*Work request:* Pictures in the records below must be left out. Return exactly the lines from the line with "Task: Choose the Scale tool" to the line with "The image size", both included.

*Data to use:*

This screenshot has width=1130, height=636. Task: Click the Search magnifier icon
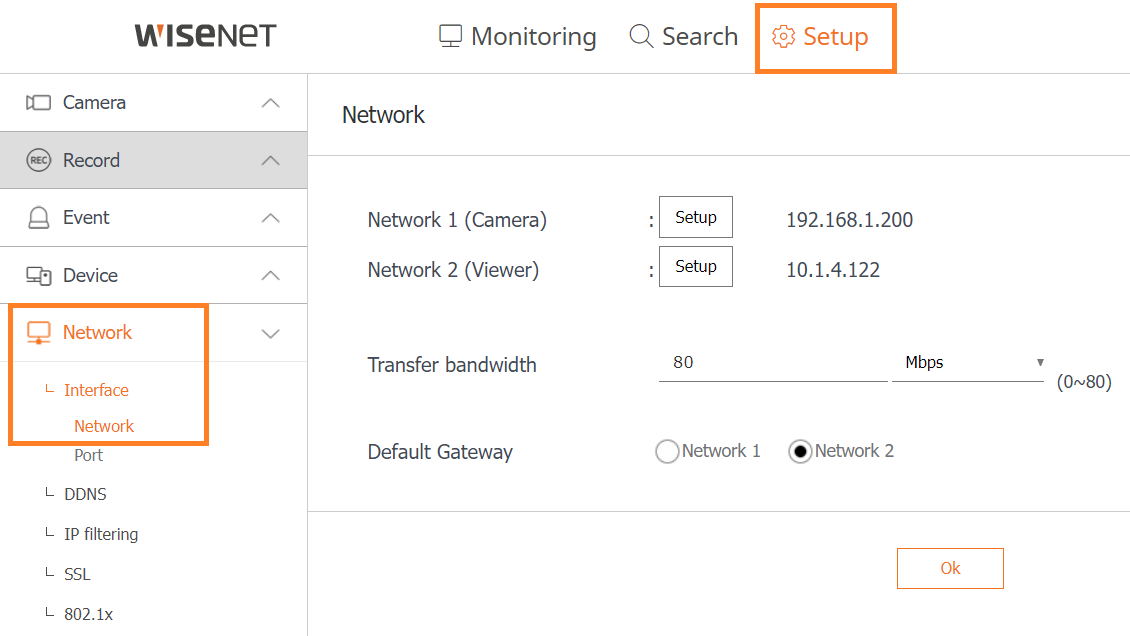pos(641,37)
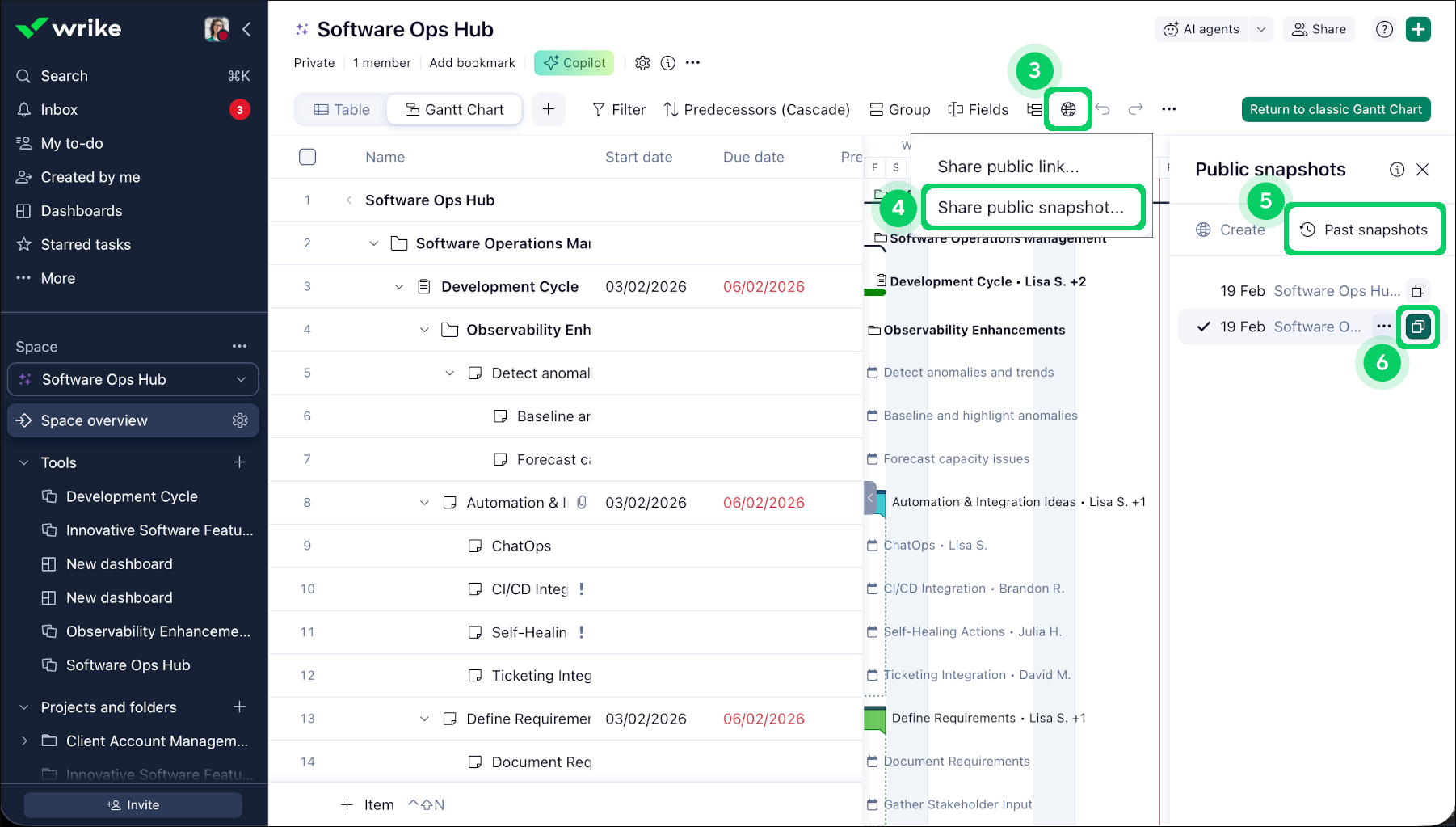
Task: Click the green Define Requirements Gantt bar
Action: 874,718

==

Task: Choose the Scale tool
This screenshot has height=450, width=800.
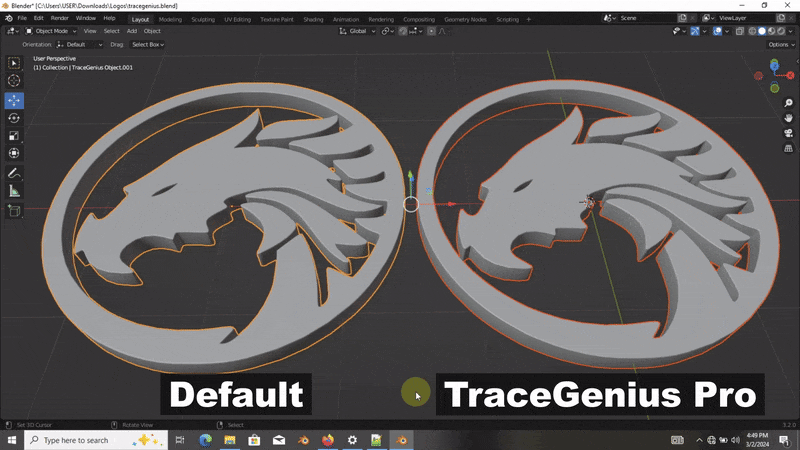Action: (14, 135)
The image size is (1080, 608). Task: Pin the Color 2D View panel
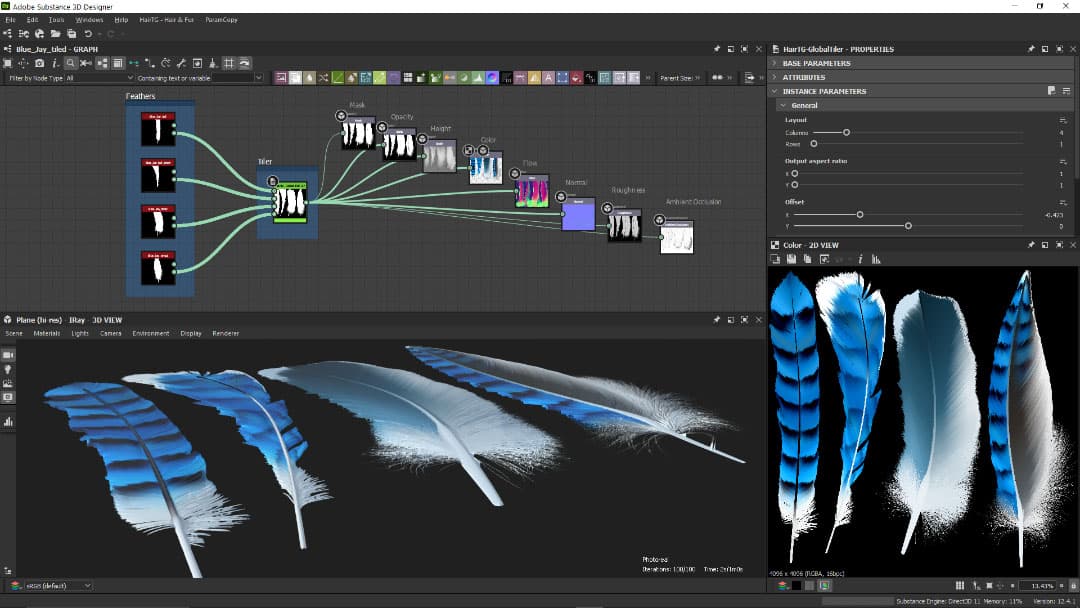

*Response to this task:*
Task: Choose the Scale tool
This screenshot has height=450, width=800.
Action: (14, 135)
The image size is (1080, 608). Task: Pin the Color 2D View panel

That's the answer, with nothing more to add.